#### [What you need to do]
With pictures left out, extract every line between the start of the records below and the line holding "Task: Expand the font size dropdown", inclusive.

[Source data]
....................

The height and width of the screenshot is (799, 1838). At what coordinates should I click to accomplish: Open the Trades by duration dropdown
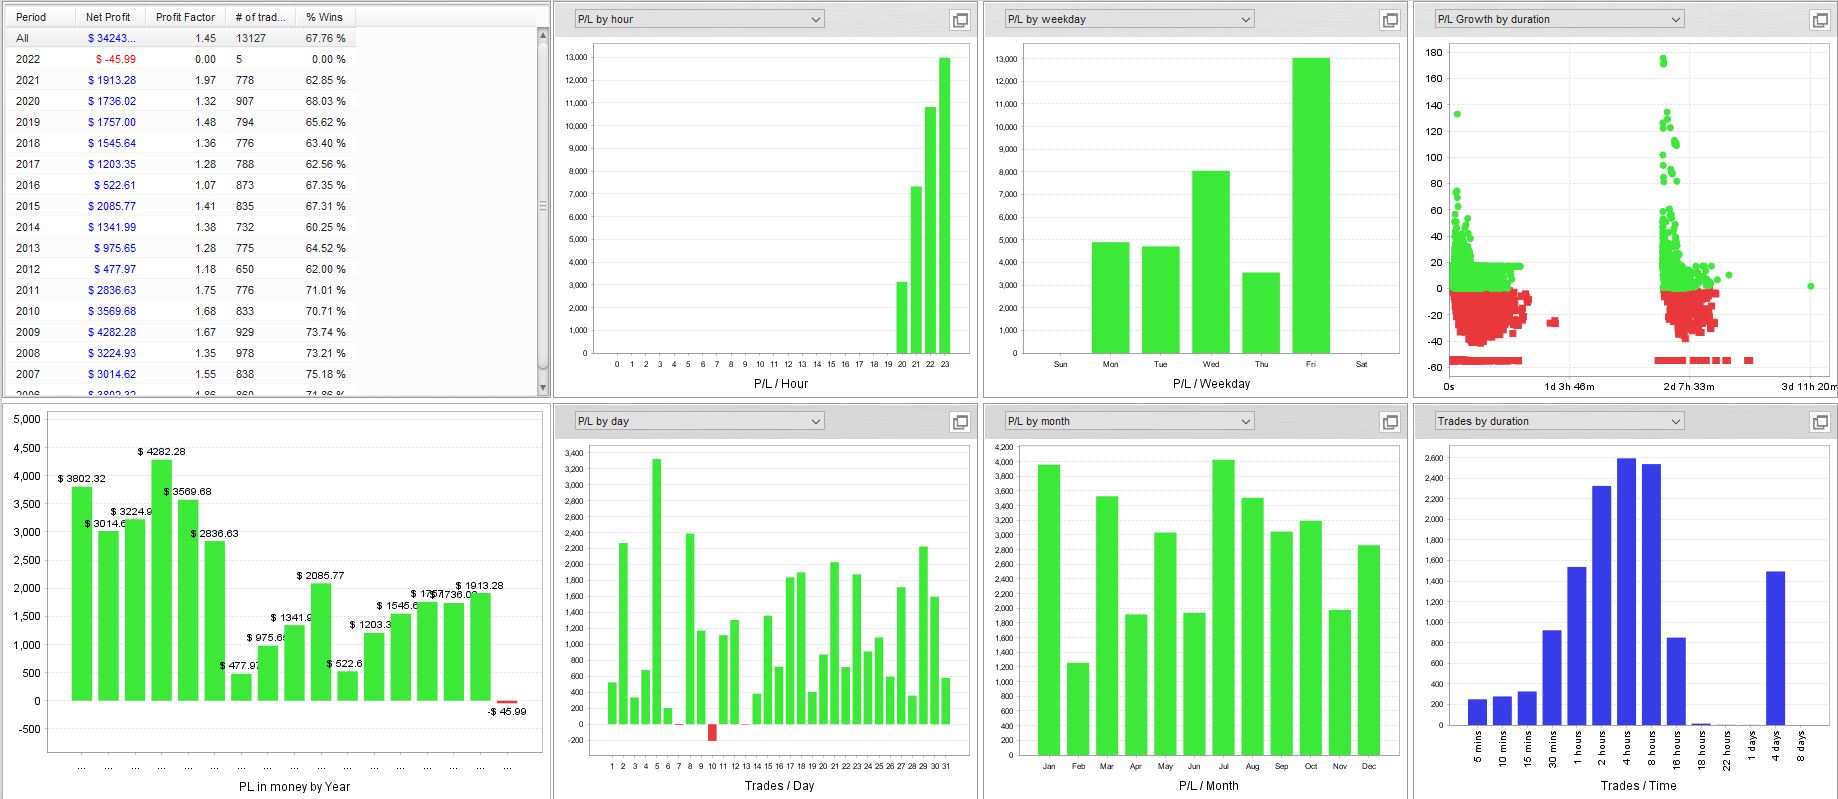[1559, 421]
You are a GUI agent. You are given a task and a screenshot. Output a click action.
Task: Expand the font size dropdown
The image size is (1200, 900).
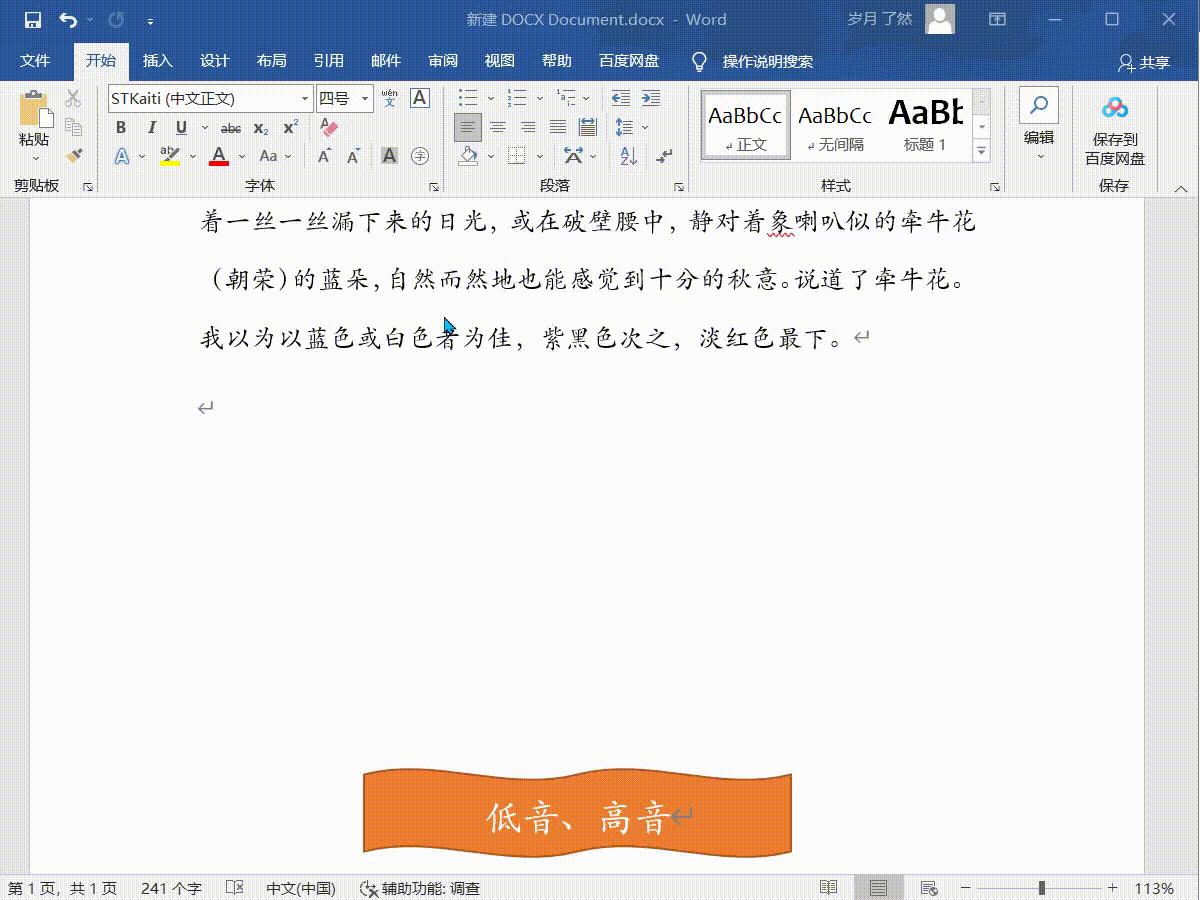pos(364,98)
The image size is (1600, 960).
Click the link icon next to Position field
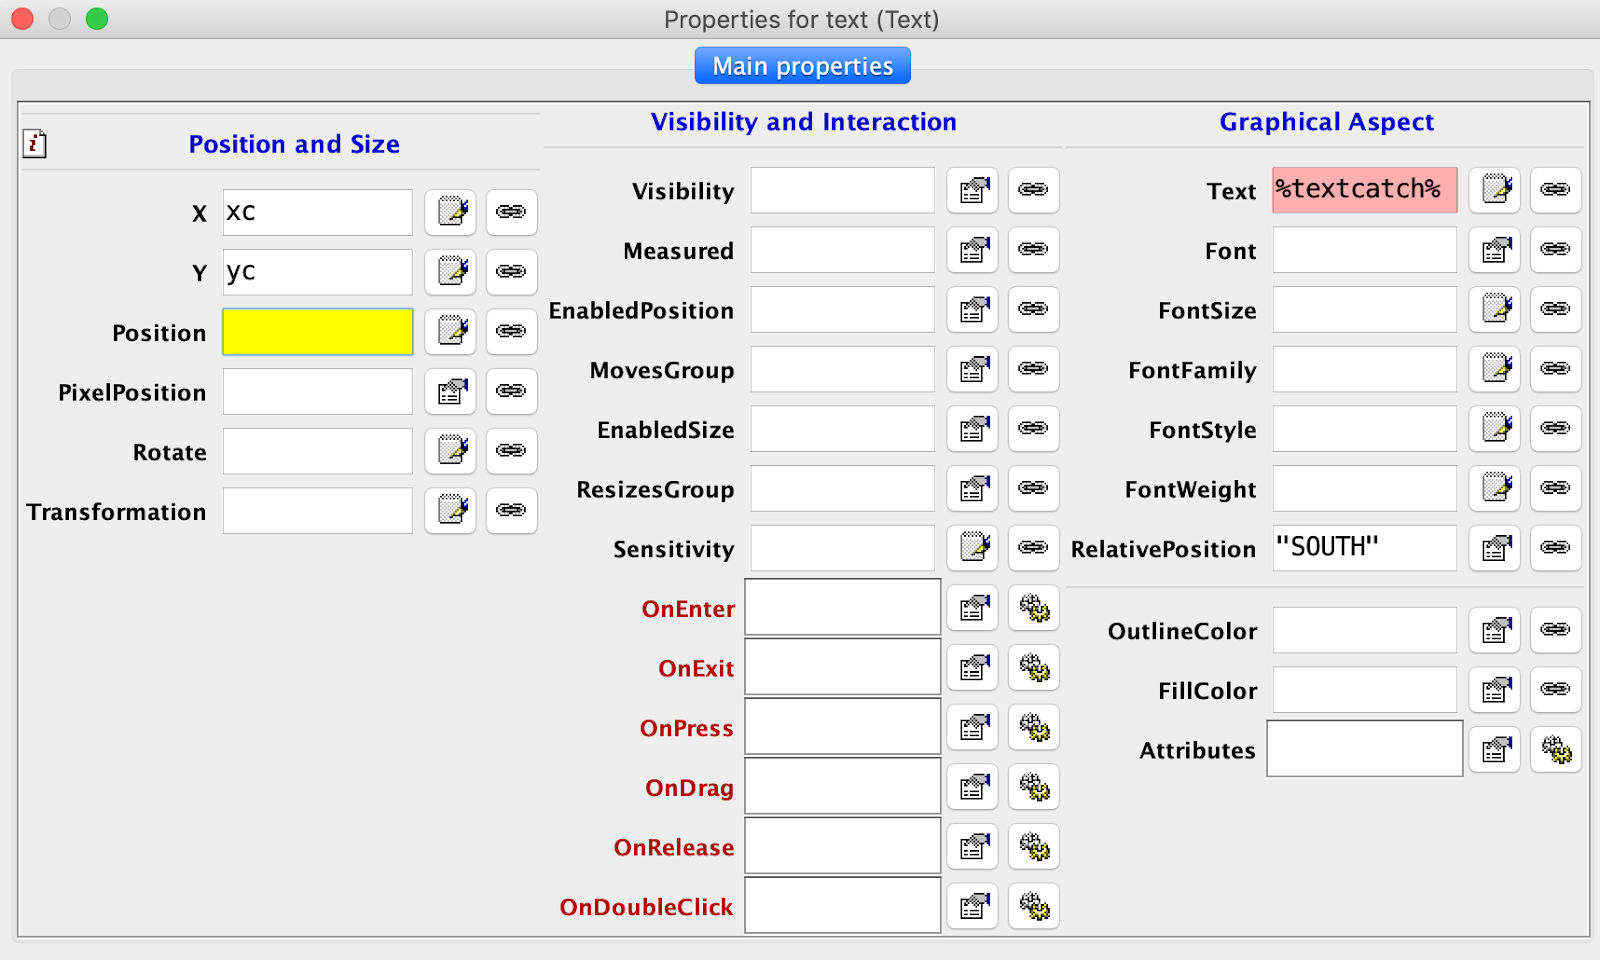click(x=511, y=332)
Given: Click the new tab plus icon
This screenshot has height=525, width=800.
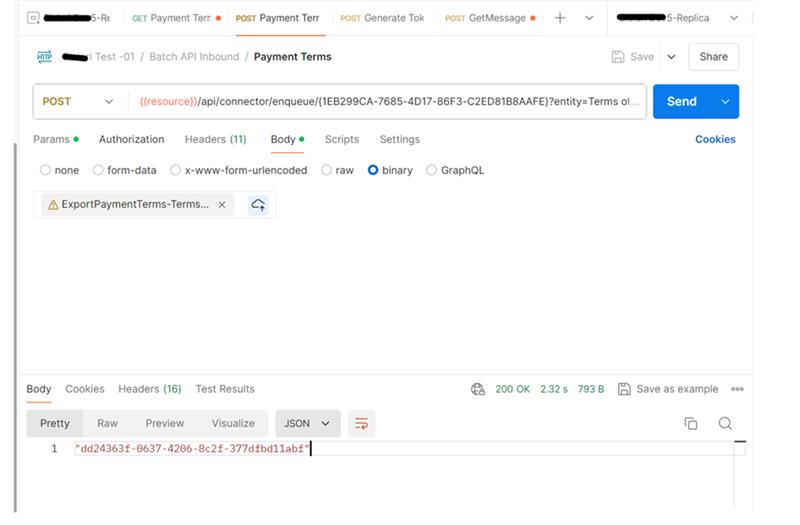Looking at the screenshot, I should (560, 18).
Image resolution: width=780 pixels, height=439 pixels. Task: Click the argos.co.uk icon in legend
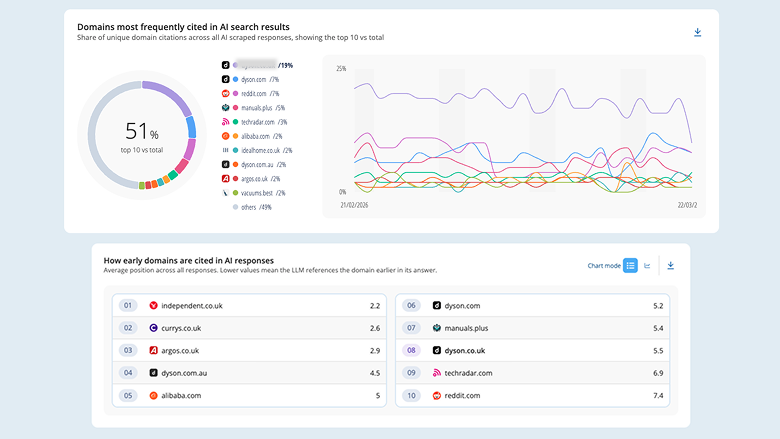pyautogui.click(x=225, y=178)

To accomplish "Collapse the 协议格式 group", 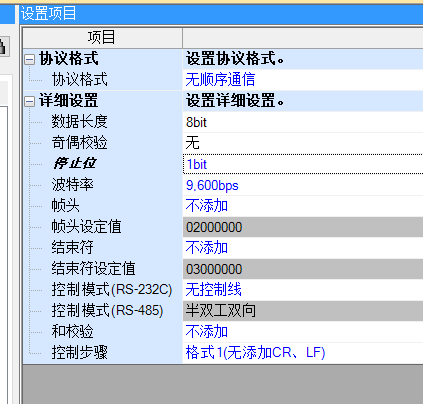I will [x=29, y=60].
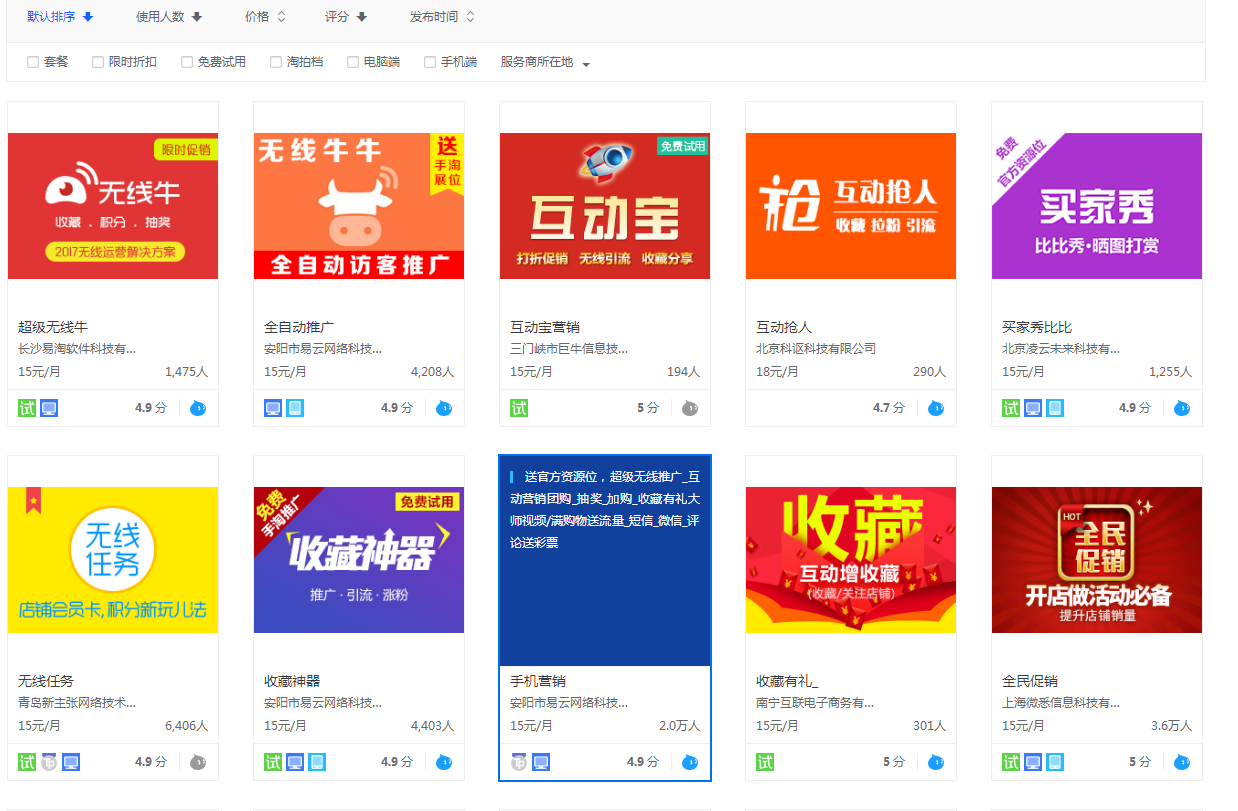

....................

#### [Response to this exercise]
The height and width of the screenshot is (799, 1838). At what coordinates should I click to accomplish: Open the Trades by duration dropdown
[1559, 421]
You are a GUI agent. You are given a task and a screenshot. Output a click action.
Task: Expand the font size dropdown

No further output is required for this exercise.